No novo censo também foram mudadas as perguntas relativas à etnia. "O censo anterior perguntava: ‘A que grupo étnico você pertence?’ e os resultados eram muito ambíguos", explicou Pereyra. "Por várias razões, muitas pessoas de uma dada etnia se identificavam com outro grupo, ou com nenhum. Assim, neste censo substituímos essa pergunta por outra sobre a língua nativa. Sabendo a primeira língua que o recenseado aprendeu, será muito mais fácil identificar o grupo étnico a que pertence. A língua pode ser quéchua, aimará, guarani, espanhol ou outras línguas indígenas ou estrangeiras."
O questionário também inclui informações obrigatórias por força de acordos estabelecidos no âmbito da união alfandegária do Mercosul, os quais estipulam que os países membros devem compilar dados semipadronizados sobre suas populações.
O BID e o censo. O recenseamento de 2001 vai custar US$12 milhões, dos quais o BID está financiando US$7,4 milhões. O governo boliviano contribuiu com o restante, a maior parte para a fase preparatória do projeto.
O censo boliviano, o primeiro que o BID financia, despertou interesse em outros países que consideram a informação censitária fidedigna uma ferramenta indispensável para assegurar uma distribuição eqüitativa de recursos nacionais e finanças públicas. Nos dois últimos anos, o Banco ajudou a pagar censos no Paraguai, Honduras e Equador e vários outros países membros do BID já solicitaram assistência nessa área.
Segundo peritos do BID, os projetos de recenseamento exigem flexibilidade e estreita coordenação e comunicação entre o órgão executor e a instituição financeira. Dado o curto período de execução, as duas partes têm de fazer esforços especiais para alcançar os objetivos do projeto. Espera-se que a experiência da Bolívia sirva de orientação para projetos semelhantes em outros países da América Latina.

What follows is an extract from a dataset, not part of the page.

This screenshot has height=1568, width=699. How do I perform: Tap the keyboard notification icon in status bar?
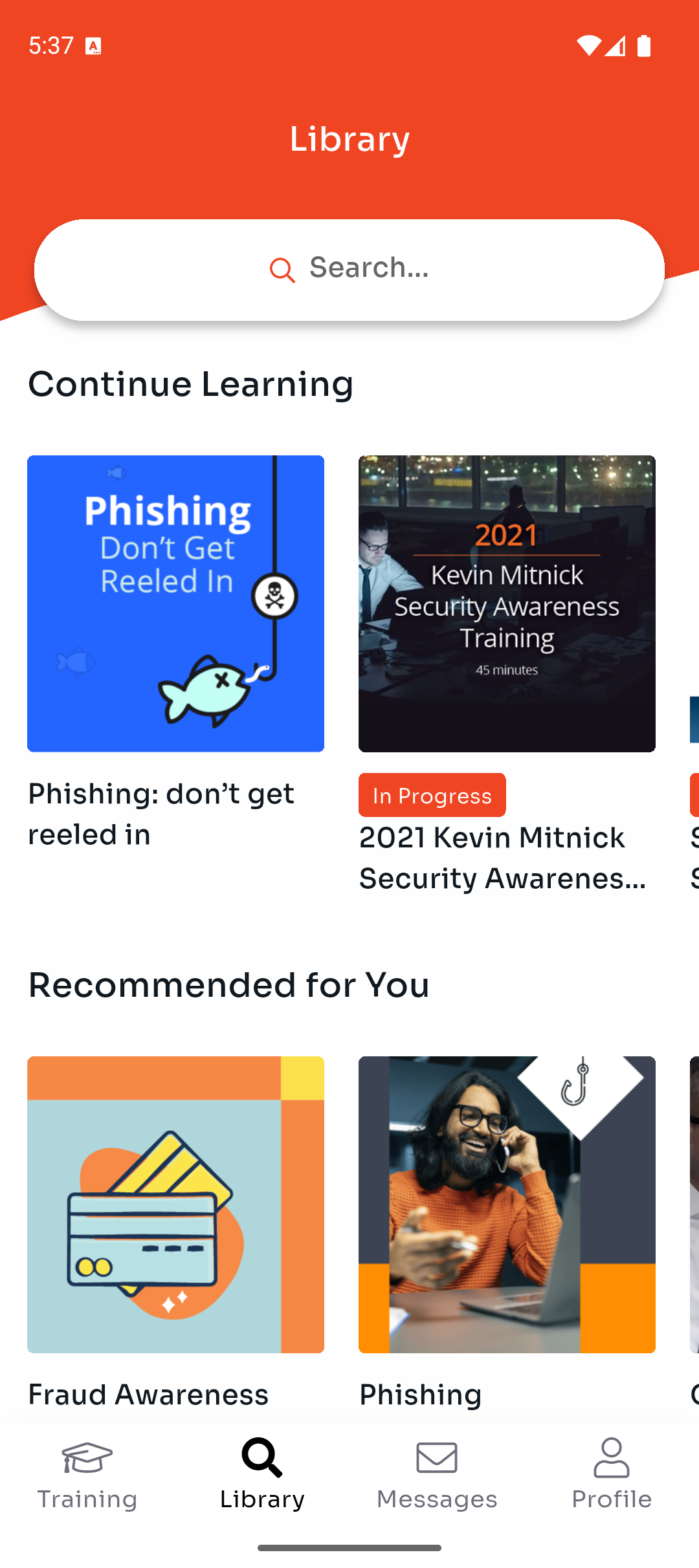tap(93, 46)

A expectativa é entrevistar os domicílios urbanos em um dia e os domicílios rurais remotos em três dias. No dia anterior ao censo, os recenseadores farão um levantamento preliminar dos domicílios em suas respectivas áreas, a fim de identificá-los.
No ano passado os voluntários receberam treinamento intensivo tanto no manejo das ferramentas censitárias quanto na detecção de irregularidades nas informações colhidas nos domicílios entrevistados. Pereyra observa que "os recenseadores são elementos cruciais do censo, porque toda a preparação e planejamento do censo baseia-se em seu trabalho. Selecionamos voluntários de todas as localidades, a fim de garantir sua familiaridade com a área e com a população local. Desta forma, também não intimidaremos os entrevistados com estranhos que desconheçam a realidade local."
Os dados preliminares, que serão publicados no fim de 2001, serão sobretudo números demográficos. "Para as eleições de 2001, precisamos ter distritos eleitorais claramente definidos para o registro de candidatos. Isso tem de ser feito até novembro, o mais tardar."
Tecnologia de ponta. O novo censo vai incorporar grandes avanços técnicos. Por exemplo, será usada a tecnologia de escaneamento óptico e reconhecimento de caracteres a fim de minimizar erros nos formulários. No passado, segundo Pereyra, era muito maior o número de erros, porque os dados eram registrados à mão.
O projeto boliviano adotará tecnologia muito semelhante à utilizada atualmente em países desenvolvidos. "Acreditamos que a margem de erro será mínima, comparada com nossa experiência em censos anteriores", disse Pereyra.
No futuro, Pereyra gostaria de ter um recenseamento a cada dez anos, com recursos alocados pelo governo especificamente com essa finalidade. Mas isso é improvável, admite ele, por causa do custo. "No próximo censo, gostaria de melhorar mais ainda a qualidade das informações do questionário e eliminar questões menos importantes ou que podem ser obtidas mais facilmente através de outros meios de coleta de dados."